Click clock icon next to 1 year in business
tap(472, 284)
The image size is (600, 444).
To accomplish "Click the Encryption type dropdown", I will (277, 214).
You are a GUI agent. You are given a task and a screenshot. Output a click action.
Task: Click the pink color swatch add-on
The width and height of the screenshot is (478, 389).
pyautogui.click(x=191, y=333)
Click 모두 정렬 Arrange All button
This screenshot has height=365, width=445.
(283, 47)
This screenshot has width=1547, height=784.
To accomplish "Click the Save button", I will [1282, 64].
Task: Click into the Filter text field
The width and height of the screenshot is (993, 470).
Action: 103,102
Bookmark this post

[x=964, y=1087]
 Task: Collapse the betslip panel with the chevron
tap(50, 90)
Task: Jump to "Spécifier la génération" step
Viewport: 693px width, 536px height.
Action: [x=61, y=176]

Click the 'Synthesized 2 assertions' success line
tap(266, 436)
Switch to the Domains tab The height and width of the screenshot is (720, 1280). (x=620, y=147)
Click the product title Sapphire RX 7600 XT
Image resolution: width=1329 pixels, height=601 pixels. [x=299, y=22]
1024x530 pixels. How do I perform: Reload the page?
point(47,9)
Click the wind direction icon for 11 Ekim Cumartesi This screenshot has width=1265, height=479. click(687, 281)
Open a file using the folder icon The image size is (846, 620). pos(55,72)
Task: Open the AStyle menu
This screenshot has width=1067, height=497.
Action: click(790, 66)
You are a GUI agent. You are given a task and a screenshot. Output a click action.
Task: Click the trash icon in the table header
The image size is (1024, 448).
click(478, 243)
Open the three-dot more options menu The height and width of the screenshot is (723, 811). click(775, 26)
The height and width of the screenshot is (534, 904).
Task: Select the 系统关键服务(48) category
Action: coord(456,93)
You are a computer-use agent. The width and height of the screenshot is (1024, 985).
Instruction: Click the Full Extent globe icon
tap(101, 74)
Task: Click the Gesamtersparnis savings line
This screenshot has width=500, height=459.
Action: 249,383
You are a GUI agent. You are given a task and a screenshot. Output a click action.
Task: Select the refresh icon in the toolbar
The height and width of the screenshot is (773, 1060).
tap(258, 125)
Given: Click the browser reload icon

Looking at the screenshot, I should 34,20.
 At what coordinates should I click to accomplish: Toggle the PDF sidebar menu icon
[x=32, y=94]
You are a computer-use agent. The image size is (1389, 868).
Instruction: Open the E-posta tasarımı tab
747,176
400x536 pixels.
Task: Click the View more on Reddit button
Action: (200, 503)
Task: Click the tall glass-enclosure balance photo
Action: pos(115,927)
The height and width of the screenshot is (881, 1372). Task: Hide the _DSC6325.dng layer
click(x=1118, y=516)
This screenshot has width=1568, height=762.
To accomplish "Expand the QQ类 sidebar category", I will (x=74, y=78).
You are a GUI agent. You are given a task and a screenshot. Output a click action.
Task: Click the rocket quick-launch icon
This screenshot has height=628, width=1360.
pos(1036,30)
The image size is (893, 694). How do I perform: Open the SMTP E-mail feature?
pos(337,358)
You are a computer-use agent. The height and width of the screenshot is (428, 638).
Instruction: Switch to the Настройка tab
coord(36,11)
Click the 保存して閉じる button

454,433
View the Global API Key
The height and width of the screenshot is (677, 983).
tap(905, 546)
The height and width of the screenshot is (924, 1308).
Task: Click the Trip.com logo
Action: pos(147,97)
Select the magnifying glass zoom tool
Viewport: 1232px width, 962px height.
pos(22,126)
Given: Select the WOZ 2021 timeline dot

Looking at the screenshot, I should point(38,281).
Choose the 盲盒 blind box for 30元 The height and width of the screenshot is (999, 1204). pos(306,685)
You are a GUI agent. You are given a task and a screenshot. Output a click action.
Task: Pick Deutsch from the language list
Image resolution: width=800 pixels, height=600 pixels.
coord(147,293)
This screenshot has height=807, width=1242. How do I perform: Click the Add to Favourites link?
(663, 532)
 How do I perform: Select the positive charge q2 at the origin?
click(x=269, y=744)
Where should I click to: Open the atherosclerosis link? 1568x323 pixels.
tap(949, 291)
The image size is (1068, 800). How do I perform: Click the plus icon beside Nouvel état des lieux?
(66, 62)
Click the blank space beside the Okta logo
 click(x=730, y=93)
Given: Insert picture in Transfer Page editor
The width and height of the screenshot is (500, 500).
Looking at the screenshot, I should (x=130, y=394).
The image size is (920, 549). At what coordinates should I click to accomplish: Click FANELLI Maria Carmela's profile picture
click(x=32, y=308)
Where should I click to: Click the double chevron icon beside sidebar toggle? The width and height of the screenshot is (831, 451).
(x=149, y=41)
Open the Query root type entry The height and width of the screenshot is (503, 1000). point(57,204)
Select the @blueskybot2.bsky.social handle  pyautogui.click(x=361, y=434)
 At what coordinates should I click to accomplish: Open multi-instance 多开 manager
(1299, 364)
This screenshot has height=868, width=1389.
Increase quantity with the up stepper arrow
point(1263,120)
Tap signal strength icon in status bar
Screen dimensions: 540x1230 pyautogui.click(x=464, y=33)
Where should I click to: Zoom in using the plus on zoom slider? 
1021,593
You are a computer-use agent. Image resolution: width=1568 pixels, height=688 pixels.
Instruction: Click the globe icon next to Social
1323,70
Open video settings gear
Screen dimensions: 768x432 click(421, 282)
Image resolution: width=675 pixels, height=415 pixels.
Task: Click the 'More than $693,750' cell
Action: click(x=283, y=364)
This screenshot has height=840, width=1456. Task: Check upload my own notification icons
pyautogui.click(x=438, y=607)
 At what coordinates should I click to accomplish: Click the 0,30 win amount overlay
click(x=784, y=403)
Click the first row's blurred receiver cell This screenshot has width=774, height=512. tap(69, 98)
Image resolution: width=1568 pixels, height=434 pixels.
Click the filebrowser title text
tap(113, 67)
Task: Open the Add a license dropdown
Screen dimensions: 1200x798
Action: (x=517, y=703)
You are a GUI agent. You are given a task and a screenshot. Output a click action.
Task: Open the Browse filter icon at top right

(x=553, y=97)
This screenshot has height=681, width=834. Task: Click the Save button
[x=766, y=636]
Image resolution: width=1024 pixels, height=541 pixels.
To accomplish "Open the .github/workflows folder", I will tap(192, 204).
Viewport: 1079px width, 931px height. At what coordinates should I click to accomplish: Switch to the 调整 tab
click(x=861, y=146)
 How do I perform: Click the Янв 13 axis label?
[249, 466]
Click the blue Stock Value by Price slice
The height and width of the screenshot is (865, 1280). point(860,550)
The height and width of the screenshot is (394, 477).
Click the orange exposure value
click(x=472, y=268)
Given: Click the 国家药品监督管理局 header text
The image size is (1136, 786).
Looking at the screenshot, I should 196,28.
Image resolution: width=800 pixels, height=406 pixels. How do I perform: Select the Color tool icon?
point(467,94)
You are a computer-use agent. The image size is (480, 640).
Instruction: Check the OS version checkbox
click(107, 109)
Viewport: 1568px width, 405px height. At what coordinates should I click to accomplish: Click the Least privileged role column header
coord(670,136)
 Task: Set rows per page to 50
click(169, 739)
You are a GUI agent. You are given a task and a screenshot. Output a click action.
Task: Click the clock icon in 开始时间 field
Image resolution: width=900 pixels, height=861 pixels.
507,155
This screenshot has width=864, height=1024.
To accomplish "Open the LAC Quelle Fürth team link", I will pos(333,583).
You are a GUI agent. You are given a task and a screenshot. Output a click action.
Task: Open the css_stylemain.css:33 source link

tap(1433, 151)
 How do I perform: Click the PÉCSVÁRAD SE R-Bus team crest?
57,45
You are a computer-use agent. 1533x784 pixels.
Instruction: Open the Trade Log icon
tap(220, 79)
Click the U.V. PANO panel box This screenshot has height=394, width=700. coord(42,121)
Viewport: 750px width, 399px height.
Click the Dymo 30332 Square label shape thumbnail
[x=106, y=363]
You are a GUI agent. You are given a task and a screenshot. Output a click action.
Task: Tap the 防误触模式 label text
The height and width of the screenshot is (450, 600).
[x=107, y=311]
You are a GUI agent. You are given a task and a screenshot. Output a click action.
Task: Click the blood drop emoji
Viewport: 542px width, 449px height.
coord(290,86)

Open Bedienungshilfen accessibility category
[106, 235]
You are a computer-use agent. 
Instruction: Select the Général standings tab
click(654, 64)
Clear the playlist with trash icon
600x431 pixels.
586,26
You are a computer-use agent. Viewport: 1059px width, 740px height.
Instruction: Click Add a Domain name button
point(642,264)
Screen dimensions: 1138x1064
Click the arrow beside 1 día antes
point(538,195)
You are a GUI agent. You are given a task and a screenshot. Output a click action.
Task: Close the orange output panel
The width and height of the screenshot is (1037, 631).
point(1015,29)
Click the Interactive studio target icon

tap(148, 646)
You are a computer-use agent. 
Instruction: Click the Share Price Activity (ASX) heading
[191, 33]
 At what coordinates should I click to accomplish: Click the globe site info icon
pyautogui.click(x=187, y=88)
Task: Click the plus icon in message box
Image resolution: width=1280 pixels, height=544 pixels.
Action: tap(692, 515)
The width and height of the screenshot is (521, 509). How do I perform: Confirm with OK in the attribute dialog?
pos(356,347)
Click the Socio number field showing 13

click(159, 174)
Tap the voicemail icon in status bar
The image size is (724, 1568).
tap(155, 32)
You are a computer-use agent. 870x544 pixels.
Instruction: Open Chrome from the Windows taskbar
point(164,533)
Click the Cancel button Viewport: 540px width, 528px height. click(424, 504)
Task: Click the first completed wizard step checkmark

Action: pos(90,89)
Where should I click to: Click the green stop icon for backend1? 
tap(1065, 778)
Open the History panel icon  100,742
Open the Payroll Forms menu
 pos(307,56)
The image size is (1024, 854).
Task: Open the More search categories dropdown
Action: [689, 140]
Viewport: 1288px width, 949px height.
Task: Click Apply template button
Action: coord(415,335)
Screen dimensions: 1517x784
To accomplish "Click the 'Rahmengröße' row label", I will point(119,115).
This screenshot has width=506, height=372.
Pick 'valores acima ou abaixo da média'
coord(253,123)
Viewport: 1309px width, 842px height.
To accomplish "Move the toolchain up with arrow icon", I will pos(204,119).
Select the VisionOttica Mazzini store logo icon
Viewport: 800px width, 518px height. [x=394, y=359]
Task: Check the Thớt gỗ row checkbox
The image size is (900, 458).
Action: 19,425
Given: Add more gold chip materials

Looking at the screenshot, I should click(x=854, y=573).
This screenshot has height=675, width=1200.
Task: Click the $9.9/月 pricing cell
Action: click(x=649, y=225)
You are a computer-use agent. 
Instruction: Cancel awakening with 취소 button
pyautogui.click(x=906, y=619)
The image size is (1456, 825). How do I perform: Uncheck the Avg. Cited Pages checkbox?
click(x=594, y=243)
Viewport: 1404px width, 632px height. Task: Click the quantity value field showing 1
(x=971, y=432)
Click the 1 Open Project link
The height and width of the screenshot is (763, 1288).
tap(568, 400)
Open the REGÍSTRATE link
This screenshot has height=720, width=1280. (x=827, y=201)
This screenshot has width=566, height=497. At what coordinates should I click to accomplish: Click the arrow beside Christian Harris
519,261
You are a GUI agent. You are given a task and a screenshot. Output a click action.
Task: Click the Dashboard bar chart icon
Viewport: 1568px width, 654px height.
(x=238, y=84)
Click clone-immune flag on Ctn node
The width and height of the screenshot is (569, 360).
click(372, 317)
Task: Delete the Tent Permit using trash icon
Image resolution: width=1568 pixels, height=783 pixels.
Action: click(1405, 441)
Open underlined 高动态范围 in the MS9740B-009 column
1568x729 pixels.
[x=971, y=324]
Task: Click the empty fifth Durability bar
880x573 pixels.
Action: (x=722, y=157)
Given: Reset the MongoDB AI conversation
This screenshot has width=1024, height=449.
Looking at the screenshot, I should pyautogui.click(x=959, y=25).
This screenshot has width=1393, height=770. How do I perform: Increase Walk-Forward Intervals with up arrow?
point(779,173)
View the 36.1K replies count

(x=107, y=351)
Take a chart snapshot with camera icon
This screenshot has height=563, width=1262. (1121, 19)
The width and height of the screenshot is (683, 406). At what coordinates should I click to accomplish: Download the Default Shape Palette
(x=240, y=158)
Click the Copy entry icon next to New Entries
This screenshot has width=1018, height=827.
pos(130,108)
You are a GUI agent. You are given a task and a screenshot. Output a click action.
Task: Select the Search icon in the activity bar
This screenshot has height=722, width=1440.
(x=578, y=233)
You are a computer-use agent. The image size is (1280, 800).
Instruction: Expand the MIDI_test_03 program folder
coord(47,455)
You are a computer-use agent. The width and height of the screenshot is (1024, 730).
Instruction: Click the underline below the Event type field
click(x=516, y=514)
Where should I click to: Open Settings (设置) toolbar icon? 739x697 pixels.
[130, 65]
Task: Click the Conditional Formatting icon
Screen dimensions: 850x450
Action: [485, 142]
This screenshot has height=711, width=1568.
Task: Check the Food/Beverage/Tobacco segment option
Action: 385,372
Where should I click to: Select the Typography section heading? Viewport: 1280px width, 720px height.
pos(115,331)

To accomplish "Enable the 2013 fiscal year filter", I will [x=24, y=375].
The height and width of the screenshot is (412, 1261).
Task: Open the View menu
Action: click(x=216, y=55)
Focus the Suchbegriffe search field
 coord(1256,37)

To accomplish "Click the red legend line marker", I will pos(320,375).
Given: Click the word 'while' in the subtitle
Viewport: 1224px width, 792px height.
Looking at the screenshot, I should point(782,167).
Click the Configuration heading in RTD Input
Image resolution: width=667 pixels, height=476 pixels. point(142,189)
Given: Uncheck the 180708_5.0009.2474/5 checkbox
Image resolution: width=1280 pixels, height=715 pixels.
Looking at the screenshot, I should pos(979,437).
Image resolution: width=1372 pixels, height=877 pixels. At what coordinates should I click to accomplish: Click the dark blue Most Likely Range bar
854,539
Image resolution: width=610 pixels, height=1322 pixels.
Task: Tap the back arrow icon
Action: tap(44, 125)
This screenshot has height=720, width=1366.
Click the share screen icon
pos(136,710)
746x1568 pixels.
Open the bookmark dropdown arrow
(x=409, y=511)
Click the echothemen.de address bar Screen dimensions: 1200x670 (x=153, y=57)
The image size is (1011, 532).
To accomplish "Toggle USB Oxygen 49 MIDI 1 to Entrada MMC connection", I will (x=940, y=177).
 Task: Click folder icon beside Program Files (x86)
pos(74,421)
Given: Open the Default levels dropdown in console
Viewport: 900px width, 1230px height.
· · ·
Above this instruction are the records; retype exactly the lines from the one containing "At what coordinates should I click to accomplish: Toggle" up to and including the one containing "Given: Insert picture in Transfer Page editor".

Answer for the task.
 At what coordinates should I click to accomplish: Toggle the PDF sidebar menu icon
[x=32, y=94]
You are a computer-use agent. The image size is (1389, 868).
Instruction: Open the E-posta tasarımı tab
747,176
400x536 pixels.
Task: Click the View more on Reddit button
Action: (200, 503)
Task: Click the tall glass-enclosure balance photo
Action: pos(115,927)
The height and width of the screenshot is (881, 1372). Task: Hide the _DSC6325.dng layer
click(x=1118, y=516)
This screenshot has width=1568, height=762.
To accomplish "Expand the QQ类 sidebar category", I will (x=74, y=78).
You are a GUI agent. You are given a task and a screenshot. Output a click action.
Task: Click the rocket quick-launch icon
This screenshot has height=628, width=1360.
pos(1036,30)
The image size is (893, 694). How do I perform: Open the SMTP E-mail feature?
pos(337,358)
You are a computer-use agent. The height and width of the screenshot is (428, 638).
Instruction: Switch to the Настройка tab
coord(36,11)
Click the 保存して閉じる button

454,433
View the Global API Key
The height and width of the screenshot is (677, 983).
tap(905, 546)
The height and width of the screenshot is (924, 1308).
Task: Click the Trip.com logo
Action: pos(147,97)
Select the magnifying glass zoom tool
Viewport: 1232px width, 962px height.
pos(22,126)
Given: Select the WOZ 2021 timeline dot

Looking at the screenshot, I should point(38,281).
Choose the 盲盒 blind box for 30元 The height and width of the screenshot is (999, 1204). pos(306,685)
You are a GUI agent. You are given a task and a screenshot. Output a click action.
Task: Pick Deutsch from the language list
Image resolution: width=800 pixels, height=600 pixels.
coord(147,293)
This screenshot has height=807, width=1242. How do I perform: Click the Add to Favourites link?
(663, 532)
 How do I perform: Select the positive charge q2 at the origin?
click(x=269, y=744)
Where should I click to: Open the atherosclerosis link? 1568x323 pixels.
tap(949, 291)
The image size is (1068, 800). How do I perform: Click the plus icon beside Nouvel état des lieux?
(66, 62)
Click the blank space beside the Okta logo
 click(x=730, y=93)
Given: Insert picture in Transfer Page editor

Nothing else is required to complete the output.